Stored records
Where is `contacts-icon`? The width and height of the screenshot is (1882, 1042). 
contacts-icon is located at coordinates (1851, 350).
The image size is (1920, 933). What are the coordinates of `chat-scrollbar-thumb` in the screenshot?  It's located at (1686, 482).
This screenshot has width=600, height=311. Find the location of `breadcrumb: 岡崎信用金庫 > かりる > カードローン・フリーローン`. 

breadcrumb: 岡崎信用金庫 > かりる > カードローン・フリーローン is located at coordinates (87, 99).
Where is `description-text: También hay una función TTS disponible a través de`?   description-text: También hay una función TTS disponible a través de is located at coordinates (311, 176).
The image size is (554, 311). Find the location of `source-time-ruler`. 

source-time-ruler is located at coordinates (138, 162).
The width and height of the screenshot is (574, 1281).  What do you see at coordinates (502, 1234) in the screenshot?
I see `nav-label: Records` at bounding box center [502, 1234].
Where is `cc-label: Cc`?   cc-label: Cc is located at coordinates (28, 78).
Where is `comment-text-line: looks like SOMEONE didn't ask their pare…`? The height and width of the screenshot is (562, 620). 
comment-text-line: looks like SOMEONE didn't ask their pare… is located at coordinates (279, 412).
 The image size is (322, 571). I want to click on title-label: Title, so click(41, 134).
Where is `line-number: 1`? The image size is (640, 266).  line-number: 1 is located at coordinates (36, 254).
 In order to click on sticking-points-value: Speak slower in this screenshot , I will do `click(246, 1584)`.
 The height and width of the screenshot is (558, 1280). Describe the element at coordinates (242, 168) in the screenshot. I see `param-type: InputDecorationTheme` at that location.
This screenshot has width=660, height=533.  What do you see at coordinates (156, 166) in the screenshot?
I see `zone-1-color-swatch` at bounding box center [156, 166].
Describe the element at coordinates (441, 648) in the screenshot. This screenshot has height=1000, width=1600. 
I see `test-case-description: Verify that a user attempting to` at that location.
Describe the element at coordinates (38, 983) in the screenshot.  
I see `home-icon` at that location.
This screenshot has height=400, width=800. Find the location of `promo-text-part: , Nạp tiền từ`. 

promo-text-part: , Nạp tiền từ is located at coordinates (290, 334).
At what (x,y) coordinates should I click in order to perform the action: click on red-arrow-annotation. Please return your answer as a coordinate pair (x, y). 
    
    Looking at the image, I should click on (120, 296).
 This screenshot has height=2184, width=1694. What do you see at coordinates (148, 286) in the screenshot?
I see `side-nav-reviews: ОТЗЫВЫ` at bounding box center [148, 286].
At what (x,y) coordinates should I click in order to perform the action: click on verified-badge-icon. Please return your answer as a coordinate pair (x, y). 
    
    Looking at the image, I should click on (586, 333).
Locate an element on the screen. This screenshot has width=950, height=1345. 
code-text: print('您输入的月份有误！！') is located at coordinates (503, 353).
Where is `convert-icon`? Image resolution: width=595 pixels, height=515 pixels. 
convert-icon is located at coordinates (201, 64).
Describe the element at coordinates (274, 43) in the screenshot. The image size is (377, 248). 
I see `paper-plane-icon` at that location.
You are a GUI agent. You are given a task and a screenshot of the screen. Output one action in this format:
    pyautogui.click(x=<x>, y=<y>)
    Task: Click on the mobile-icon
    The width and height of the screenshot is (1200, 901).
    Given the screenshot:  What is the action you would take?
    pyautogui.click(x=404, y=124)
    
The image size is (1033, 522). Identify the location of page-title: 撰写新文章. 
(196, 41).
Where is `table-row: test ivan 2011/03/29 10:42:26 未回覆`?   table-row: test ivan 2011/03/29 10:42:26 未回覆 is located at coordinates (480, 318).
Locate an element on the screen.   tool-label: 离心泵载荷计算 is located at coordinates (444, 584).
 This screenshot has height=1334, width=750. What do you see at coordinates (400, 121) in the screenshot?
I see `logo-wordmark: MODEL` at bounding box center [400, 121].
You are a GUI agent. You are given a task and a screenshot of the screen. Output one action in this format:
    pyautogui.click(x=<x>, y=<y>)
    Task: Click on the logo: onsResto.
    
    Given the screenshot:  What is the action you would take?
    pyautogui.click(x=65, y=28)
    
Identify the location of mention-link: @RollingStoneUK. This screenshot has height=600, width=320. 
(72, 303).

● **WRITTEN TASK**: Render every line above as a Markdown table with the columns Row and Line. Number the rows and leave out blank lines.

● **THE COMPLETED TASK**:
| Row | Line |
|---|---|
| 1 | Where is `contacts-icon`? The width and height of the screenshot is (1882, 1042).  |
| 2 | contacts-icon is located at coordinates (1851, 350). |
| 3 | The image size is (1920, 933). What are the coordinates of `chat-scrollbar-thumb` in the screenshot?  It's located at (1686, 482). |
| 4 | This screenshot has width=600, height=311. Find the location of `breadcrumb: 岡崎信用金庫 > かりる > カードローン・フリーローン`.  |
| 5 | breadcrumb: 岡崎信用金庫 > かりる > カードローン・フリーローン is located at coordinates (87, 99). |
| 6 | Where is `description-text: También hay una función TTS disponible a través de`?   description-text: También hay una función TTS disponible a través de is located at coordinates (311, 176). |
| 7 | The image size is (554, 311). Find the location of `source-time-ruler`.  |
| 8 | source-time-ruler is located at coordinates (138, 162). |
| 9 | The width and height of the screenshot is (574, 1281).  What do you see at coordinates (502, 1234) in the screenshot? |
| 10 | I see `nav-label: Records` at bounding box center [502, 1234]. |
| 11 | Where is `cc-label: Cc`?   cc-label: Cc is located at coordinates (28, 78). |
| 12 | Where is `comment-text-line: looks like SOMEONE didn't ask their pare…`? The height and width of the screenshot is (562, 620).  |
| 13 | comment-text-line: looks like SOMEONE didn't ask their pare… is located at coordinates (279, 412). |
| 14 |  The image size is (322, 571). I want to click on title-label: Title, so click(41, 134). |
| 15 | Where is `line-number: 1`? The image size is (640, 266).  line-number: 1 is located at coordinates (36, 254). |
| 16 |  In order to click on sticking-points-value: Speak slower in this screenshot , I will do `click(246, 1584)`. |
| 17 |  The height and width of the screenshot is (558, 1280). Describe the element at coordinates (242, 168) in the screenshot. I see `param-type: InputDecorationTheme` at that location. |
| 18 | This screenshot has width=660, height=533.  What do you see at coordinates (156, 166) in the screenshot? |
| 19 | I see `zone-1-color-swatch` at bounding box center [156, 166]. |
| 20 | Describe the element at coordinates (441, 648) in the screenshot. This screenshot has height=1000, width=1600.  |
| 21 | I see `test-case-description: Verify that a user attempting to` at that location. |
| 22 | Describe the element at coordinates (38, 983) in the screenshot.   |
| 23 | I see `home-icon` at that location. |
| 24 | This screenshot has height=400, width=800. Find the location of `promo-text-part: , Nạp tiền từ`.  |
| 25 | promo-text-part: , Nạp tiền từ is located at coordinates (290, 334). |
| 26 | At what (x,y) coordinates should I click in order to perform the action: click on red-arrow-annotation. Please return your answer as a coordinate pair (x, y).  |
| 27 |     Looking at the image, I should click on (120, 296). |
| 28 |  This screenshot has height=2184, width=1694. What do you see at coordinates (148, 286) in the screenshot? |
| 29 | I see `side-nav-reviews: ОТЗЫВЫ` at bounding box center [148, 286]. |
| 30 | At what (x,y) coordinates should I click in order to perform the action: click on verified-badge-icon. Please return your answer as a coordinate pair (x, y).  |
| 31 |     Looking at the image, I should click on (586, 333). |
| 32 | Locate an element on the screen. This screenshot has width=950, height=1345.  |
| 33 | code-text: print('您输入的月份有误！！') is located at coordinates (503, 353). |
| 34 | Where is `convert-icon`? Image resolution: width=595 pixels, height=515 pixels.  |
| 35 | convert-icon is located at coordinates (201, 64). |
| 36 | Describe the element at coordinates (274, 43) in the screenshot. The image size is (377, 248).  |
| 37 | I see `paper-plane-icon` at that location. |
| 38 | You are a GUI agent. You are given a task and a screenshot of the screen. Output one action in this format: |
| 39 |     pyautogui.click(x=<x>, y=<y>) |
| 40 |     Task: Click on the mobile-icon |
| 41 |     The width and height of the screenshot is (1200, 901). |
| 42 |     Given the screenshot:  What is the action you would take? |
| 43 |     pyautogui.click(x=404, y=124) |
| 44 | The image size is (1033, 522). Identify the location of page-title: 撰写新文章.  |
| 45 | (196, 41). |
| 46 | Where is `table-row: test ivan 2011/03/29 10:42:26 未回覆`?   table-row: test ivan 2011/03/29 10:42:26 未回覆 is located at coordinates (480, 318). |
| 47 | Locate an element on the screen.   tool-label: 离心泵载荷计算 is located at coordinates (444, 584). |
| 48 |  This screenshot has height=1334, width=750. What do you see at coordinates (400, 121) in the screenshot? |
| 49 | I see `logo-wordmark: MODEL` at bounding box center [400, 121]. |
| 50 | You are a GUI agent. You are given a task and a screenshot of the screen. Output one action in this format: |
| 51 |     pyautogui.click(x=<x>, y=<y>) |
| 52 |     Task: Click on the logo: onsResto. |
| 53 |     Given the screenshot:  What is the action you would take? |
| 54 |     pyautogui.click(x=65, y=28) |
| 55 | Identify the location of mention-link: @RollingStoneUK. This screenshot has height=600, width=320.  |
| 56 | (72, 303). |